The controversy of whether DF is an inflammatory/reactive or neoplastic lesion is ongoing in the literature. Molecular studies have shown that some of these lesions may demonstrate gene fusion involving PRKCB and PRKCD, suggesting a neoplastic nature. Others, however, report the development of DFs in lesions associated with local trauma, insect bites and folliculitis (Glusac et al. 2018).

In this study, leprosy patients with DFs exclusively had LL and BL; only two patients did not develop T2R. There were high incidence rates of T2R and the development of DFs within RLL. Both T1R and T2R are characterized by abrupt inflammatory episodes that develop on cutaneous-neural leprosy lesions that are sometimes intense and destructive that intersperse in the evolution of disease, often after initiation of treatment (Fleury 2000).

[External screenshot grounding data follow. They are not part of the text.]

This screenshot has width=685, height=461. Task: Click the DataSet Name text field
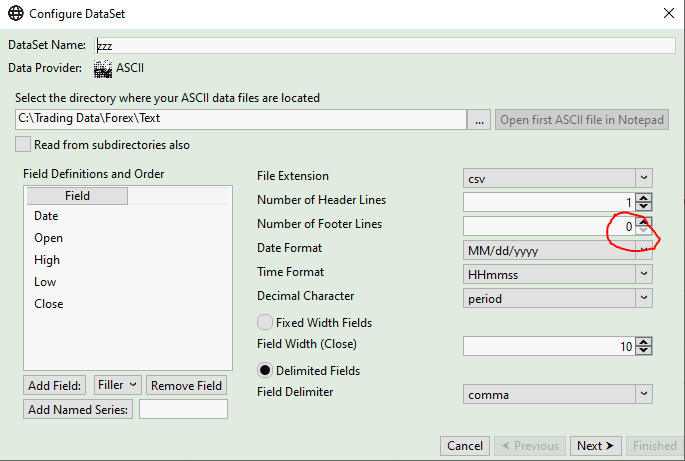(x=385, y=46)
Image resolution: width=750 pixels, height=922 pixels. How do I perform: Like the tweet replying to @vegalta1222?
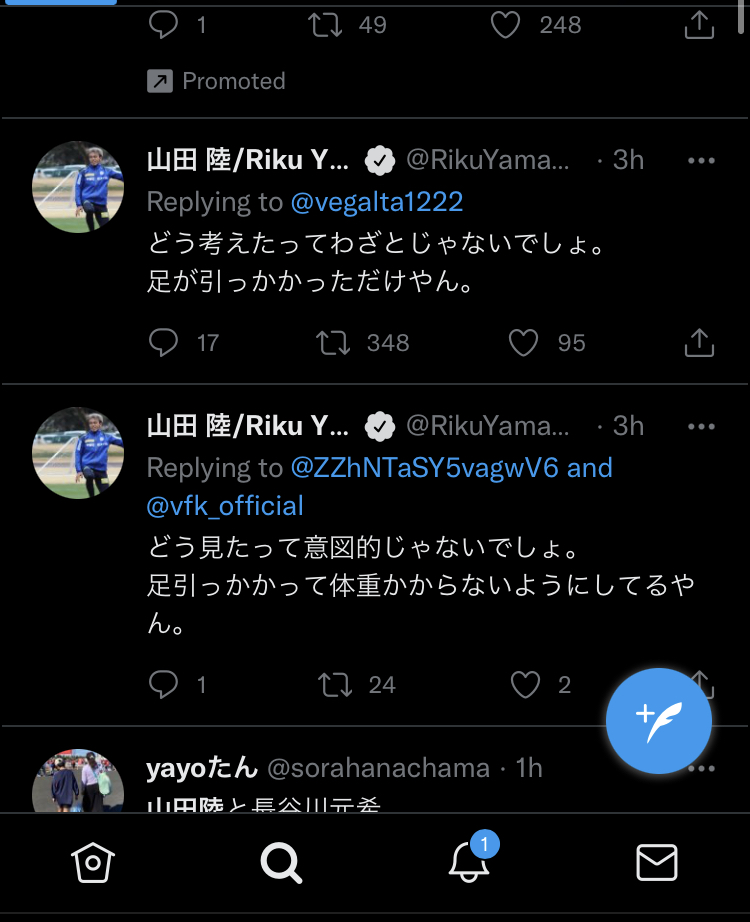click(x=523, y=343)
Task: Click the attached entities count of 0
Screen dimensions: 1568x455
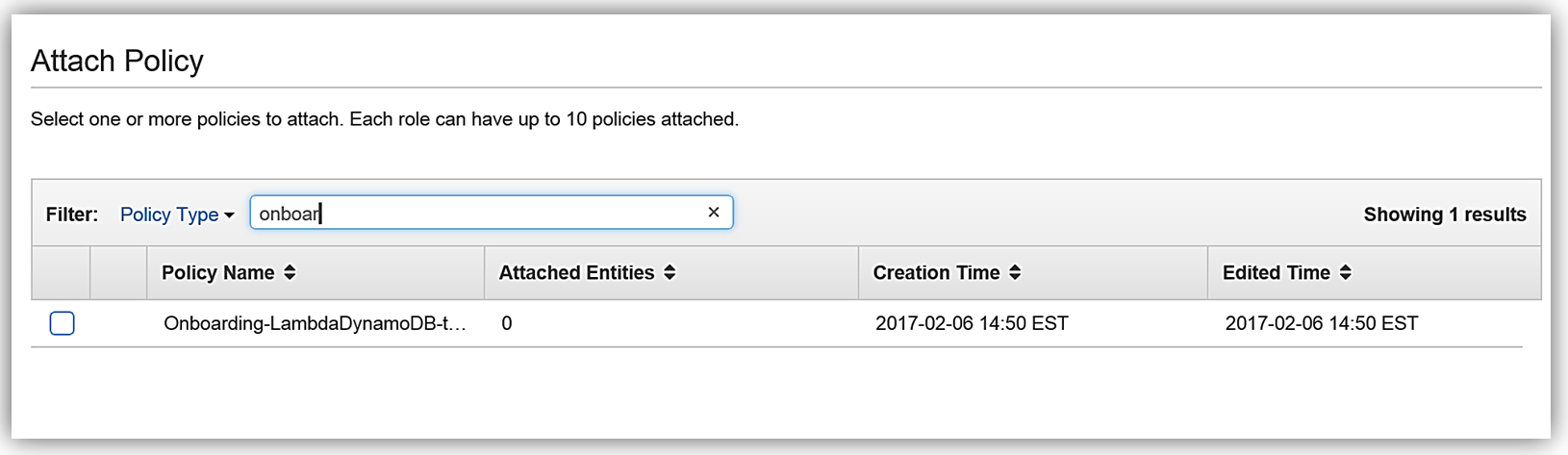Action: click(x=507, y=324)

They are characterized by the influx of macrophages, lymphocytes and other cells in T1R, as well as of neutrophils in T2R, sometimes forming microabscesses. It is possible that immunologic disorders in leprosy lesions caused by chemotherapy and reactional lesions (T2R), particularly in anergic or partially anergic patients, may induce the development of DFs and other reactive cutaneous lesions.

In endemic areas, the majority of leprosy diagnoses can be made clinically, complemented by skin smear and histology results (Ramos-e-Silva and Rebello 2001; Eichelmann et al. 2013; Talhari et al. 2015). Nevertheless, the distinction among the main lesions forming inside RLLs based only on clinical aspects may be challenging.

Relapse is far less common than immunologic reactions (especially erythema nodosum leprosum) (Kaimal and Thappa 2009), but considering the burden of relapse and histoid leprosy, their signs and symptoms should be primarily investigated when lesions form inside RLLs. It is important that a hypothesis of relapse or reinfection should only be considered after completion of PCT (Becx-Bleumink 1992; Kaimal and Thappa 2009), the details of which are shown in Table 2.

Table 2 Clinical and histopathological characteristics of the main leprosy lesions considered as diagnostic hypotheses that resulted in biopsies with a subsequent diagnosis of dermatofibromas originating in leprosy lesions

In its classic form, a DF is an ill-defined dermal lesion characterized by a variable number of spindle cells, collagen bundles, inflammatory cells and associated epidermal, melanocytic and pilosebaceous hyperplasia. The stroma is typically collagenous or sclerotic. The inflammatory infiltrate at the periphery may contain macrophages forming some giant multinucleated cells or lipophagous types. The papillary dermis is often spared, resulting in a “grenz zone” between the lesion and the overlying epidermis, which is frequently hyperplastic (Doyle and Fletcher 2013).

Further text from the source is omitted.